## Aim of the exercise:
Could you reproduce the lines below from the one with "This screenshot has height=636, width=672." through the one with "Given: Click the Grok"? Keep both ends and add nothing.

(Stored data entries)
Start of Block

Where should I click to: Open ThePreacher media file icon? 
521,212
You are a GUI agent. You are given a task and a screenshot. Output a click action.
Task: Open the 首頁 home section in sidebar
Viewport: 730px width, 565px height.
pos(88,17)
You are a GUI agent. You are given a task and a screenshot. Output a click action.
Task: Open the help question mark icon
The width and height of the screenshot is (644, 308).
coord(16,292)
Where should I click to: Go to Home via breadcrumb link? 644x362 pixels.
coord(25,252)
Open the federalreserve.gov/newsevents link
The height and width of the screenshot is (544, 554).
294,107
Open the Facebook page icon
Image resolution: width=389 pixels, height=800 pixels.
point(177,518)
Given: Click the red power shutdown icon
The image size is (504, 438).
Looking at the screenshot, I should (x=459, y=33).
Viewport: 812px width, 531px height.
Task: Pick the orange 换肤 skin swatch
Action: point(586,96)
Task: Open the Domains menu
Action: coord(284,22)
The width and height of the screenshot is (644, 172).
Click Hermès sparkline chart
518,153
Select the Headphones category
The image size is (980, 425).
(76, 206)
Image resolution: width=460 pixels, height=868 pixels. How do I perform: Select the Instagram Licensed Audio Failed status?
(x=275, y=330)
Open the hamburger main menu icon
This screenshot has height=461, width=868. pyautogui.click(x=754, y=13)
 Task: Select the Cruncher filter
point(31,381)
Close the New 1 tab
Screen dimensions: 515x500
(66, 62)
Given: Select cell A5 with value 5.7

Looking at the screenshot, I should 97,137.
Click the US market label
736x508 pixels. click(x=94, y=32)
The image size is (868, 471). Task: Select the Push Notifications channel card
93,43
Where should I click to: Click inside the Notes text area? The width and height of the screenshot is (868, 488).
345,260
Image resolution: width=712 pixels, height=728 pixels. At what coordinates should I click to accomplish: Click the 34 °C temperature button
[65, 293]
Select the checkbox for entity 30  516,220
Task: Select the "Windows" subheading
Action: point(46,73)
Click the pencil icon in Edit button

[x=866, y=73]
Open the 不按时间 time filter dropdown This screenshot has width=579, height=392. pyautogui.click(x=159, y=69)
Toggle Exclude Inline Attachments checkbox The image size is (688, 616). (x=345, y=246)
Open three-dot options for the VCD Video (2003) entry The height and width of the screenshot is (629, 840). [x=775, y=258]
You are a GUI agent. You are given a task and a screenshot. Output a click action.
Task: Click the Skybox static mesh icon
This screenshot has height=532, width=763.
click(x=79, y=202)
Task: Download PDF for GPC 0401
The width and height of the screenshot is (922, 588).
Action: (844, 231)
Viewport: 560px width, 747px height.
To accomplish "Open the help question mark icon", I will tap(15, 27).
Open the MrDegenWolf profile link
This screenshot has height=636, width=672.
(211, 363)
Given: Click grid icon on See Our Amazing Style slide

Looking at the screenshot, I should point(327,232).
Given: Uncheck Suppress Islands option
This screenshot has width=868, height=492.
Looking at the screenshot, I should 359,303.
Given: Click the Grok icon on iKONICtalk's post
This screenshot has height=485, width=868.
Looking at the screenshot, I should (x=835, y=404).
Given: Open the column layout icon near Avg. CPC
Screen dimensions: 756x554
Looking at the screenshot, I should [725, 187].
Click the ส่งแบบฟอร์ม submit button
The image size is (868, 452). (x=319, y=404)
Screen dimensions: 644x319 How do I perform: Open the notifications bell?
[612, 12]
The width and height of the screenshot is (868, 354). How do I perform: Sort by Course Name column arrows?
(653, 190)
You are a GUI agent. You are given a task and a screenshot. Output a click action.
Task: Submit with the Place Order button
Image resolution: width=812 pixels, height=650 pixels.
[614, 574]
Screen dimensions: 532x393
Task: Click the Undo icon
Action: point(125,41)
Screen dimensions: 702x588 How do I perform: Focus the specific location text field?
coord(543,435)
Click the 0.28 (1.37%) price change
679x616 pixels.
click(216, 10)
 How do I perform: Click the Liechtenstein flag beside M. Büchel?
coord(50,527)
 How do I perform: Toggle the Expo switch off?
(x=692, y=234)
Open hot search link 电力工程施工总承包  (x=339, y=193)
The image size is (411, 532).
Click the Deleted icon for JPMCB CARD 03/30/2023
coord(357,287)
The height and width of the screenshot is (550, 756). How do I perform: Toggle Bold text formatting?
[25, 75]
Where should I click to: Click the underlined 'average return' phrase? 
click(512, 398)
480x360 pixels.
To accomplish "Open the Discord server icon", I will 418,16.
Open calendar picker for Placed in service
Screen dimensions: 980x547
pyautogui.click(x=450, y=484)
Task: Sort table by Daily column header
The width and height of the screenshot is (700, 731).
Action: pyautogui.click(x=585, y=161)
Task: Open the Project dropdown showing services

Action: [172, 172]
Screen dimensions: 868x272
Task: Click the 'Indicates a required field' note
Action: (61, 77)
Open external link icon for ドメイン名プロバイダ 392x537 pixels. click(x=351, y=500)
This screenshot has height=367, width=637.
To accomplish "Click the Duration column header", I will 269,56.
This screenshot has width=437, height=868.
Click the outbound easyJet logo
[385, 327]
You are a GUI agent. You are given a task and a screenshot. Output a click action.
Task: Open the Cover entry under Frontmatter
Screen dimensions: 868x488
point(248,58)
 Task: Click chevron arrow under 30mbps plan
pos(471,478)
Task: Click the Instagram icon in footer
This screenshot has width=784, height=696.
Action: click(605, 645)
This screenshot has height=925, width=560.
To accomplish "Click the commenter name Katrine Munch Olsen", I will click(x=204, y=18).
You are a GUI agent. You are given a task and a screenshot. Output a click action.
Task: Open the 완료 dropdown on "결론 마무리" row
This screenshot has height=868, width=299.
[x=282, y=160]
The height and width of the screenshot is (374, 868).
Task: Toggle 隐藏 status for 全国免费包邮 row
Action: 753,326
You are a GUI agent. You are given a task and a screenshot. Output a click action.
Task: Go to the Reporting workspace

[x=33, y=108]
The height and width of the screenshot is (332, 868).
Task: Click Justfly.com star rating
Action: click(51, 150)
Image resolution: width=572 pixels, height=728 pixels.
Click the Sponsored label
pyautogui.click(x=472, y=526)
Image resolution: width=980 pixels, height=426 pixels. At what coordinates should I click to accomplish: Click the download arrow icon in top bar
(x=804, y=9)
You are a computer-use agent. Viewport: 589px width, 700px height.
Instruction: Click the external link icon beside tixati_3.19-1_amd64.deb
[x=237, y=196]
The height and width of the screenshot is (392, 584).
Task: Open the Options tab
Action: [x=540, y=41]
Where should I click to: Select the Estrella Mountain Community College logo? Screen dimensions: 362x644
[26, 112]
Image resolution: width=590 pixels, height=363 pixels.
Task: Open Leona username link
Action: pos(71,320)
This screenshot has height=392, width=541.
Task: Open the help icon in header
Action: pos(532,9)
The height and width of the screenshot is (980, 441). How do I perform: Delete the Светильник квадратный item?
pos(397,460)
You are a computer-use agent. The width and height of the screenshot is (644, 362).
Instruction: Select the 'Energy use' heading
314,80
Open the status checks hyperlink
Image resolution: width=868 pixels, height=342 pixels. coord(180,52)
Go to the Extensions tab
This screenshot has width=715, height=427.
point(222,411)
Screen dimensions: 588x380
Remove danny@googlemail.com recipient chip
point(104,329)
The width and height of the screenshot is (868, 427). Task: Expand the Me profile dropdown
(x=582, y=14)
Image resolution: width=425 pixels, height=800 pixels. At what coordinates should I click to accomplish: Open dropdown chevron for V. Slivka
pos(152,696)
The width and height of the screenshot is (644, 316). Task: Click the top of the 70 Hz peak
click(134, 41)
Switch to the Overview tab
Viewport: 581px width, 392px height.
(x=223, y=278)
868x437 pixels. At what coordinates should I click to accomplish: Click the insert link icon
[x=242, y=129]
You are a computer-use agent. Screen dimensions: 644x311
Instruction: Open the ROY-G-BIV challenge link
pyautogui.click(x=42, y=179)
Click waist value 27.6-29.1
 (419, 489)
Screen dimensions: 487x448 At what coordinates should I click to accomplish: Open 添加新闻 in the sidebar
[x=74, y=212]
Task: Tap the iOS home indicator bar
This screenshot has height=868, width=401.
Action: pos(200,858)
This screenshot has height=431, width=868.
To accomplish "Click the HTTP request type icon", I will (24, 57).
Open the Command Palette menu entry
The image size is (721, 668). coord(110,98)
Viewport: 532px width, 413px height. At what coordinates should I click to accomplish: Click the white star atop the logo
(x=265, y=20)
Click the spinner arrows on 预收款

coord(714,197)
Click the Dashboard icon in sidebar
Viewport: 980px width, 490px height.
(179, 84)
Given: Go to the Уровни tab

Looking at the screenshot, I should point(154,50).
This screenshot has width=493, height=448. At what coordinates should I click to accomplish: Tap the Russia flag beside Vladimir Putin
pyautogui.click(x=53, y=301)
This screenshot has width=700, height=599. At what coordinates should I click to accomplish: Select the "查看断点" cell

End of Block

## Completed task:
This screenshot has height=636, width=672.
(211, 363)
Given: Click grid icon on See Our Amazing Style slide

Looking at the screenshot, I should point(327,232).
Given: Uncheck Suppress Islands option
This screenshot has width=868, height=492.
Looking at the screenshot, I should 359,303.
Given: Click the Grok icon on iKONICtalk's post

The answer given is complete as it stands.